I am about to share a very unpopular opinion, and since I am not known for my diplomacy skills I shall just shock you all from the start: Disneyland is not the happiest place on earth.
I spent the whole of Thursday and Friday wondering why Disneyland didn't make me giddy and smiley like everyone else in the queue, why I didn't succumb to buying strange-looking hats that you can only wear in Disneyland, and why I wasn't enticed by all the cotton candy (candy floss for you South Africans), churros and ice cream carts that were conveniently stationed throughout the park.
Yesterday I figured it out: going to Disneyland is like getting a 12-hour sugar high. It brings you surface happiness, but none of that "cheer" penetrates deep into your marrow. As with any sugar high, when it wears off, it drops you below "normal", so you're actually worse off.
Which brings me to my next question: What is the "protein" of the happiness world? I don't want to get preachy here, so let me just rephrase this to say that apart from Jesus, what are those moments in life that are truly memorable, those events that make you belly laugh and can still make you laugh years later when you reminisce? ("Remember that time...?")
I don't think you need a $14 parking ticket for them. I think they happen at the unlikeliest of moments (We were so bored on the drive home that we had a contest to see who could "Moo" like a cow the most convincingly. Then we had a contest to see who could sound the most like Dan's security/tech podcasts). I think they involve deep connections with people who know and love us. I think they often follow moments of deep pain or struggle.

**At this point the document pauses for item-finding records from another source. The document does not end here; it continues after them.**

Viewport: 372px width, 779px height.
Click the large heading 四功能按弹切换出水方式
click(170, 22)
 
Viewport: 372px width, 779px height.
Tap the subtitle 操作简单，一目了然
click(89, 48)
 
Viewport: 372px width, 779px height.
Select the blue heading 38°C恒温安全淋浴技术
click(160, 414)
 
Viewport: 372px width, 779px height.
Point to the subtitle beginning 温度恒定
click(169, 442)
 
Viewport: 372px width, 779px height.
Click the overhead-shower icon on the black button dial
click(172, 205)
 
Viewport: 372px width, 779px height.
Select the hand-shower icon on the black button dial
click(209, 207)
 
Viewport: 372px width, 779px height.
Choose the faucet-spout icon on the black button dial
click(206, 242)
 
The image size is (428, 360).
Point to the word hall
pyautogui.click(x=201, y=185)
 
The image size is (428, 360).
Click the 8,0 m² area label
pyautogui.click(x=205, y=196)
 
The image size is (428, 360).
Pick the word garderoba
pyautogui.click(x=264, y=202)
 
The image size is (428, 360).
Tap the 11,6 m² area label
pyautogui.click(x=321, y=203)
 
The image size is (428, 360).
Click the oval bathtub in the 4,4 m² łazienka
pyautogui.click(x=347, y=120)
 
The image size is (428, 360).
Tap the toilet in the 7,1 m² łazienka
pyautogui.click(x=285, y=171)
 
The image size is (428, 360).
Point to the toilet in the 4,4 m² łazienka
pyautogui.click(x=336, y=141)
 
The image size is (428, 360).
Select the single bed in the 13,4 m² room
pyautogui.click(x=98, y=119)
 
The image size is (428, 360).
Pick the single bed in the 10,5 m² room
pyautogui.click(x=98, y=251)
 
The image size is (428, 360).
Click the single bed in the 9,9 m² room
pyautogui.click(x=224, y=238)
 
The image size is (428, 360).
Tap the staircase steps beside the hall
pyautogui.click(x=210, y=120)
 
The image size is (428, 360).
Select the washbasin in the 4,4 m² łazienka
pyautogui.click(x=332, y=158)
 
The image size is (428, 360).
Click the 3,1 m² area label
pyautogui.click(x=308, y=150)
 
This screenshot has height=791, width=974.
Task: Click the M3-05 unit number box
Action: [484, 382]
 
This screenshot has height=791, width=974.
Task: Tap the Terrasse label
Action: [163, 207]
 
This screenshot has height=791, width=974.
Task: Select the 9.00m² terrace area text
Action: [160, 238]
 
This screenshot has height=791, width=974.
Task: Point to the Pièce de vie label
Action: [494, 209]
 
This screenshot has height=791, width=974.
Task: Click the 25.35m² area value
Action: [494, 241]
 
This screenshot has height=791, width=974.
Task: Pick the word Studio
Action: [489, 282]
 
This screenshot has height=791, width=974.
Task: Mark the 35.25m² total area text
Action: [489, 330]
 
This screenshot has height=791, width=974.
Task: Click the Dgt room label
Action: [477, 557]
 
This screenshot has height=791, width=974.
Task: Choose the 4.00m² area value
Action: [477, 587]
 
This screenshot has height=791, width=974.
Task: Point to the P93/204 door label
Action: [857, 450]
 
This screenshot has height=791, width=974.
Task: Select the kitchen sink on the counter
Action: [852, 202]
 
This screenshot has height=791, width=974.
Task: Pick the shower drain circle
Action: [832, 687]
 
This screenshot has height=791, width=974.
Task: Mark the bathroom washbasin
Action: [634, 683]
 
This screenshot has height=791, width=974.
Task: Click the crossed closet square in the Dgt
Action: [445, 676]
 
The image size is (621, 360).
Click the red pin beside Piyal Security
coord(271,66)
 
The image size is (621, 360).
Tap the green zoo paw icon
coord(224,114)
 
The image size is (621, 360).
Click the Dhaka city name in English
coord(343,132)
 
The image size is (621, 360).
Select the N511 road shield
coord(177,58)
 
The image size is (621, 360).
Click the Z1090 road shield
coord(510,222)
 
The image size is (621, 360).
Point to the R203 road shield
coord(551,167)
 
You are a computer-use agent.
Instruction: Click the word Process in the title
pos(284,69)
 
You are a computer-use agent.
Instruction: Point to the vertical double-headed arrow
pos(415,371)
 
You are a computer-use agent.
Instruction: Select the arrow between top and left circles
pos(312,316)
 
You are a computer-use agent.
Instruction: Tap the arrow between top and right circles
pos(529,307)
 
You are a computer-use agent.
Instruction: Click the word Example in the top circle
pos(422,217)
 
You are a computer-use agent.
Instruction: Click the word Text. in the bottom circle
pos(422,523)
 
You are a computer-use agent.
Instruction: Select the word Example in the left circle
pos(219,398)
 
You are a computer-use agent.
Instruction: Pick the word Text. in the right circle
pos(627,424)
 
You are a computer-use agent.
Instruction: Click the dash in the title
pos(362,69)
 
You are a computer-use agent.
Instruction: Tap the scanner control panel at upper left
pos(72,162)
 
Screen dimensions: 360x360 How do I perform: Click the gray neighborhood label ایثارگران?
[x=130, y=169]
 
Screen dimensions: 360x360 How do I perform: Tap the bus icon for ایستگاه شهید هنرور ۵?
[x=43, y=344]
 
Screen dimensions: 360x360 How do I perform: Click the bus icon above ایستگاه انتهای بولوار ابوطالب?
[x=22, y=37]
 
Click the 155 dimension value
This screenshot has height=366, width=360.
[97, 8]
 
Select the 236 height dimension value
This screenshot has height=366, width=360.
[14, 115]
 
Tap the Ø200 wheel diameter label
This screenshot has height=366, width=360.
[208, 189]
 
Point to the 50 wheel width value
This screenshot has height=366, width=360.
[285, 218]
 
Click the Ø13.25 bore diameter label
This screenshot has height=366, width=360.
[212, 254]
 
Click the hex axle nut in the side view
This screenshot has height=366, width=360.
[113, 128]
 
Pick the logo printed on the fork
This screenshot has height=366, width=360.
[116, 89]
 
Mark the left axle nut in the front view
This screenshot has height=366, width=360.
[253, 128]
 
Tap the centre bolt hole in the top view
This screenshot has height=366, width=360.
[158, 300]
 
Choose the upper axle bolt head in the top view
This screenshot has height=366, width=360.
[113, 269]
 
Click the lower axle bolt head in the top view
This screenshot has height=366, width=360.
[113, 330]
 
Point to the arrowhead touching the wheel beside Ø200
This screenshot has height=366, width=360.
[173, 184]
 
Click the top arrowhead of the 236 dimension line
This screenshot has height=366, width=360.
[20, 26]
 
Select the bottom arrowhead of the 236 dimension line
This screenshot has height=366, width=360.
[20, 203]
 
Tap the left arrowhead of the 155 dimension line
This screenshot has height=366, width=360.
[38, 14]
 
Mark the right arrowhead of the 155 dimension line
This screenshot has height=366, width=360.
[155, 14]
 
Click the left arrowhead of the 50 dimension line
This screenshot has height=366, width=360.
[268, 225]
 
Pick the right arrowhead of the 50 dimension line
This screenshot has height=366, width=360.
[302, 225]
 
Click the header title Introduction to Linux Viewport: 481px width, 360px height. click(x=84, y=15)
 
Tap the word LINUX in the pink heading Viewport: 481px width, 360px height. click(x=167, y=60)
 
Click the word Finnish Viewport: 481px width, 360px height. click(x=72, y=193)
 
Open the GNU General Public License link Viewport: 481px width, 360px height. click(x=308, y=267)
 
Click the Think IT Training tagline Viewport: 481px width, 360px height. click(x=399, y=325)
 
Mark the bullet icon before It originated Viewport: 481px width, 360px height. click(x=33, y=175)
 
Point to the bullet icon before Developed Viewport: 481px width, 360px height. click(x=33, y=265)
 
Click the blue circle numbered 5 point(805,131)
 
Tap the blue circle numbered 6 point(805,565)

Is it safe to assume that one can only feel joy to the degree that one has felt sorrow? If we never acknowledge our pain or deal with it, then can we truly feel joy? It would seem to me that most of America is about "medicating" our pain - if we can entertain ourselves enough, than we won't feel sad anymore. If we just shop enough, buy enough Starbucks, go to enough movies, listen to enough music, than we'll never have to deal with that empty feeling that nags us in the silence.
Disneyland is fun but it just doesn't cut it for me. I think I'd rather laugh my head off over my bad Afrikaans out in the veld sharing a cup of instant coffee (yuck!) with my friends who love me despite my faults (while trying not to scratch my mosquito bites). Interacting with people on a deep level - that's protein.